KUALA LUMPUR (Nikkei Markets) -- Malaysia's Sime Darby, an automotive-to-healthcare conglomerate, said Tuesday its net profit for the fiscal first quarter rose 9.3% on year, thanks to higher equipment sales in Australasia and China.
Net profit for the quarter ended Sep. 30 stood at 246 million ringgit ($58.84 million) from 225 million ringgit year ago, it said in an exchange filing. Quarterly revenue rose 7.1% year-on-year to 9.48 billion ringgit compared with 8.85 billion ringgit.
"The industrial division's result continues to be supported by the robust mining industry and increased infrastructure spending in Australia," the company said in statement. Its Gough Group acquisition is expected to contribute to the division in the current financial year, it added.
Sime Darby's prospect is closely tied to coal prices as it derives bulk of its profits from sale of equipment to the mining industry in Australia. The company bought Gough Group that has Caterpillar dealership and has interests in the transport and materials handling business in New Zealand and Australia.
Prices of coal-used in electricity generation, steel production, and cement manufacturing - have been falling this year despite resilient consumption in Asia, particularly in China. Year-to-date, prices for Australian thermal coal have fallen more than one-third to $67 per ton as on Nov. 1.
China, the world's top producer and user of coal, is the second-biggest market for Sime's industrial division that also sells heavy machineries to the construction industry. Despite pollution concerns, demand has mostly been robust as coal currently accounts for more than half of China's energy mix.
Analysts said Chinese coal producers have remained profitable at current prices despite the slump, which continued to support demand for new equipment and parts.
"If the miners remain profitable, I don't see them cutting down or slowing their operations," said Hong Leong Investment Bank's Analyst Daniel Wong. In China, margins at automotive division have been expanding in absence of aggressive discounting, in part due to robust demand, he added.

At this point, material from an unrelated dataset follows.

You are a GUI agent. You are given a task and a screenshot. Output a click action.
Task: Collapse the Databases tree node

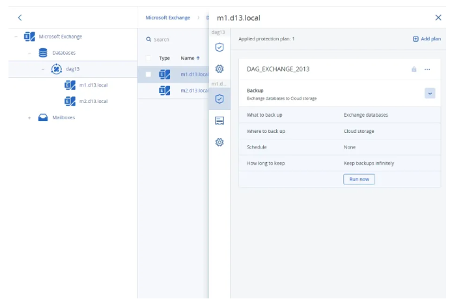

Earlier this month, Sime Darby's Chief Executive Jeffri Salim Davidson said coal mining industry remained strong and that the company has yet to experience any direct impact from the U.S.-China trade war.
Apart from the sale of industrial equipment, Sime Darby also assembles automobiles and retails mass-market and luxury brands such as BMW and Porsche. The motors division's business environment remains competitive as China grapples with softer demand and market sentiment remains cautious, the company cautioned.
However, it is banking on upcoming model launches to boost sales in the fiscal second quarter, although ongoing mass unrest and trade tensions continue to dampen consumer spending in Hong Kong.
Shares of Sime Darby rose 0.4% to 2.31 ringgit apiece on Tuesday and outperformed the weak broader market following the earnings announcement. The benchmark FTSE Bursa Malaysia KLCI ended 0.5% lower.